:: GIVEN RECORDS

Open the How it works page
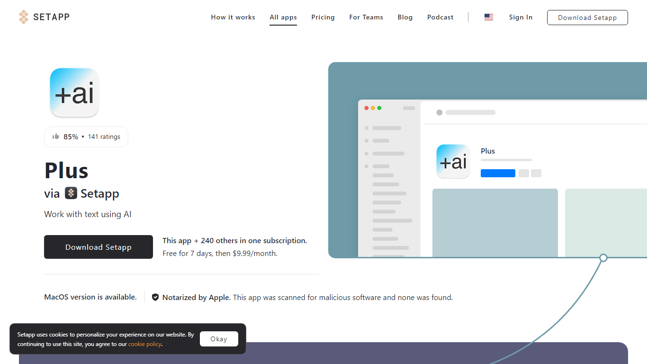tap(233, 17)
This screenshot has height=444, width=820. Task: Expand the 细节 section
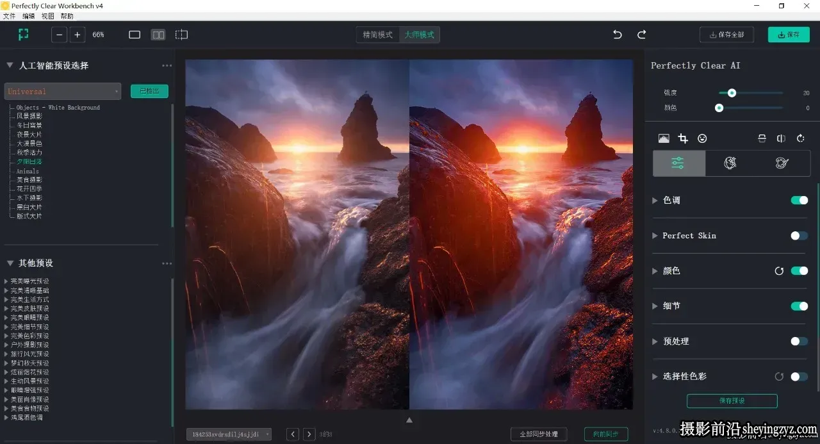(x=671, y=306)
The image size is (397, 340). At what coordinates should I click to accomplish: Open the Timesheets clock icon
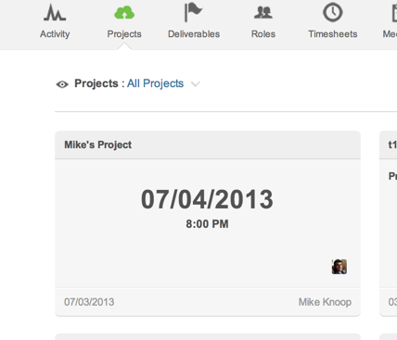coord(333,13)
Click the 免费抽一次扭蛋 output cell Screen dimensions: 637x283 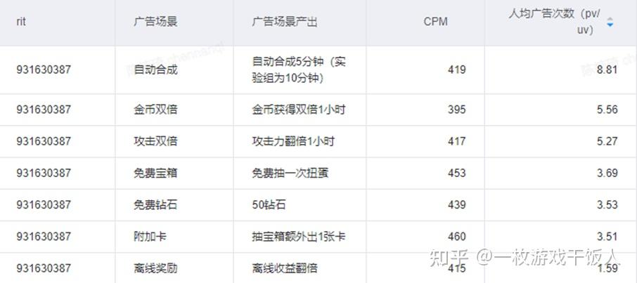click(290, 173)
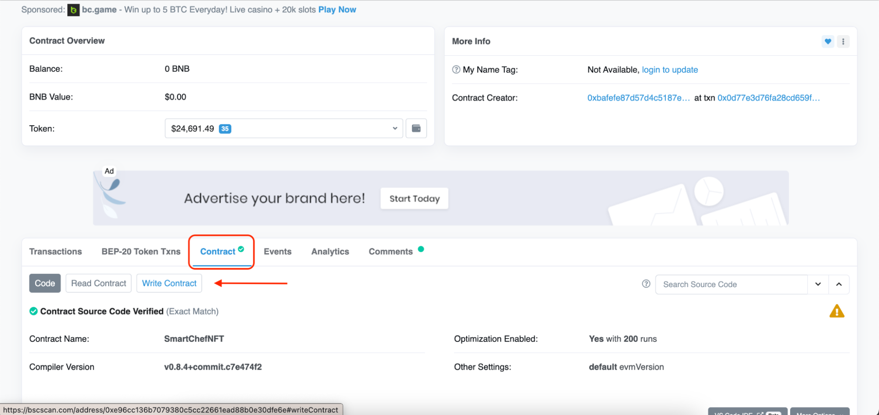The height and width of the screenshot is (415, 879).
Task: Open the BEP-20 Token Txns tab
Action: [141, 251]
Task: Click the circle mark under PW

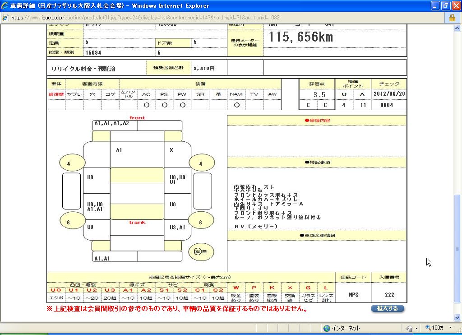Action: pos(182,105)
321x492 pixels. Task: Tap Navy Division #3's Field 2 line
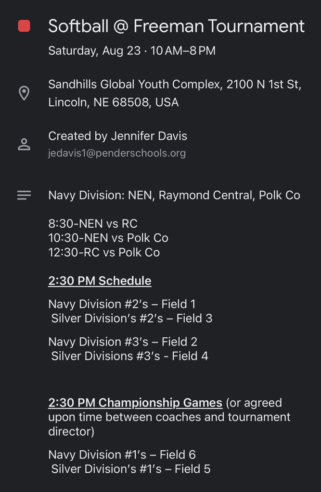click(123, 342)
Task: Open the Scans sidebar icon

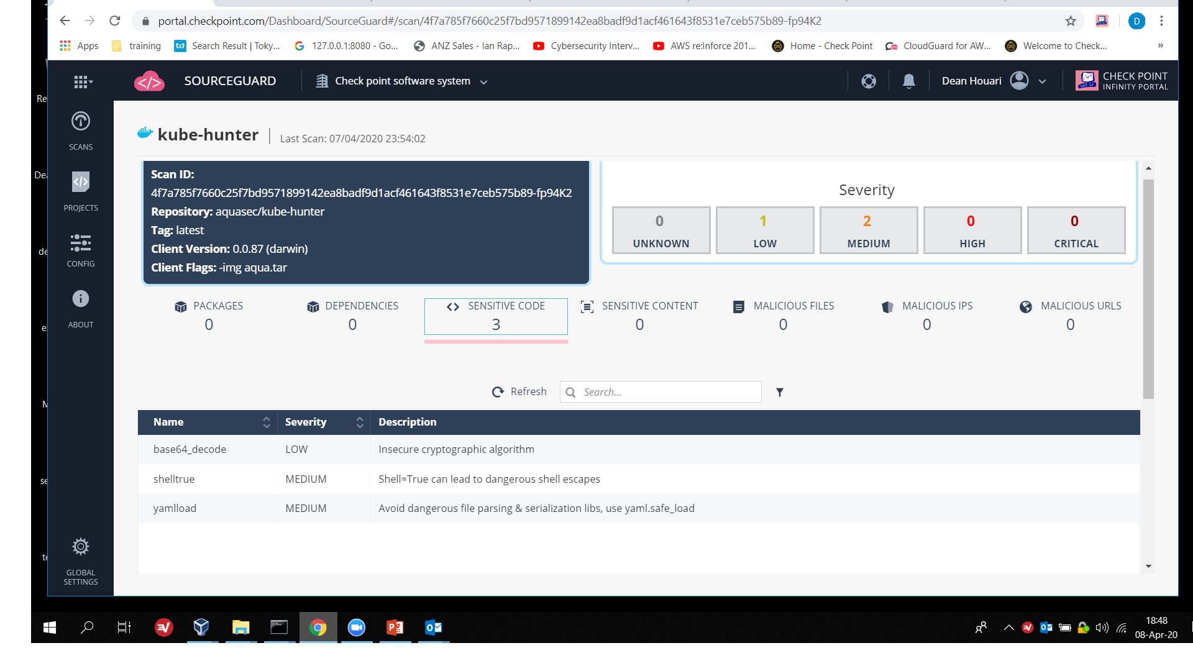Action: [x=81, y=122]
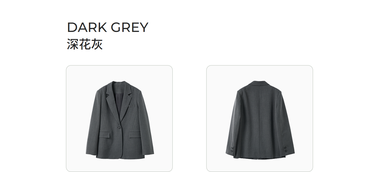Screen dimensions: 380x172
Task: Click the left flap pocket on front blazer
Action: pyautogui.click(x=104, y=135)
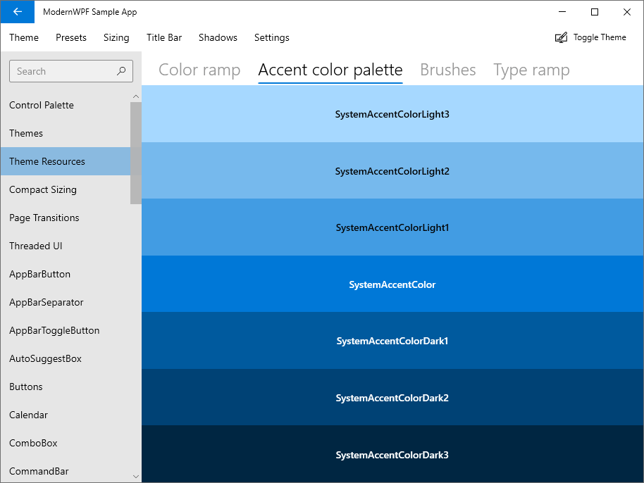This screenshot has width=644, height=483.
Task: Open the Settings menu
Action: pyautogui.click(x=271, y=37)
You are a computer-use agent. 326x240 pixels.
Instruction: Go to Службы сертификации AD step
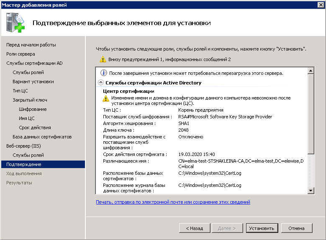tap(34, 63)
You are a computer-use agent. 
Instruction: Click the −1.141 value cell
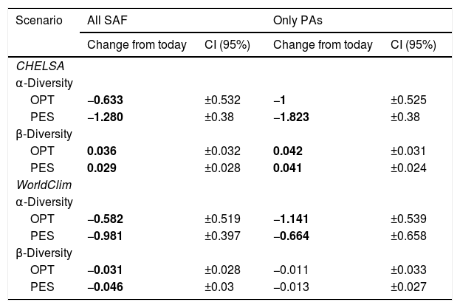tap(292, 219)
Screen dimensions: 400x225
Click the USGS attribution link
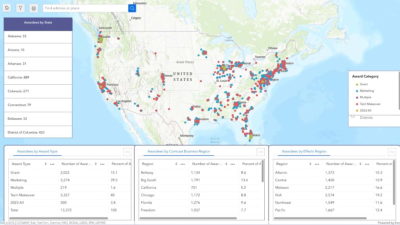pyautogui.click(x=10, y=223)
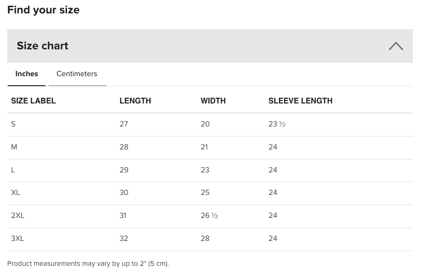Select the Inches tab
421x274 pixels.
(x=26, y=74)

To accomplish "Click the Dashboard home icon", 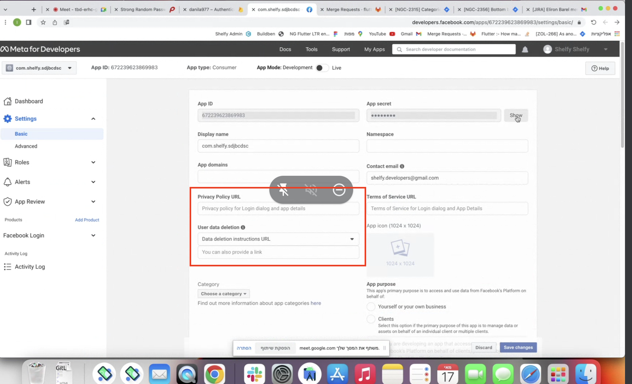I will (x=8, y=101).
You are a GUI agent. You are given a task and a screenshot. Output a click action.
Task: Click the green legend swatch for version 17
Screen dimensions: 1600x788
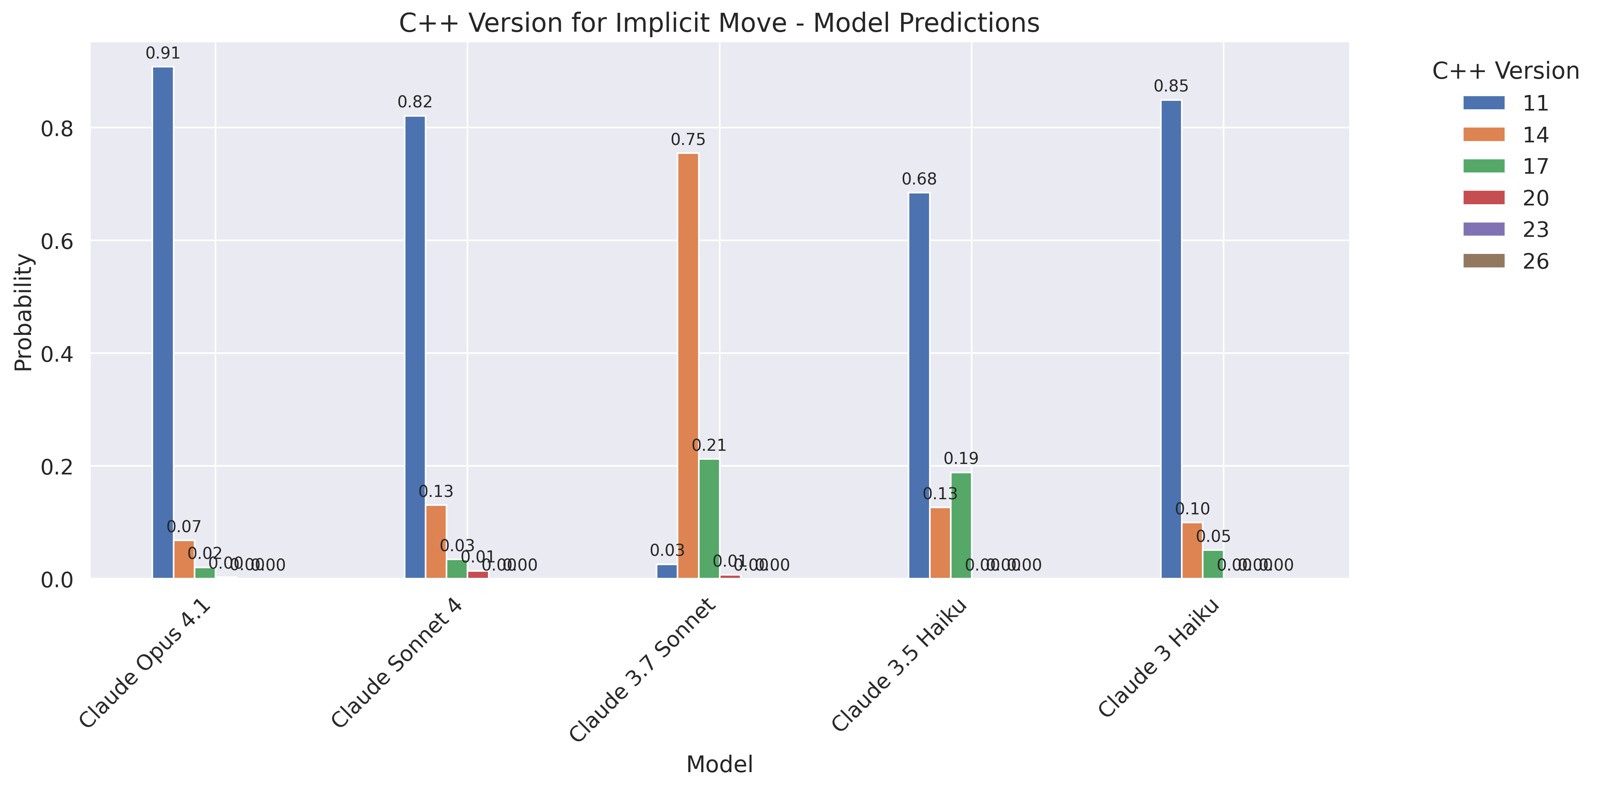pos(1483,166)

::::

- WHAT IS BEING ASKED:
How many lines above contain the word "pixels"? Reply with only the number.

- REPLY TO THE TASK:
3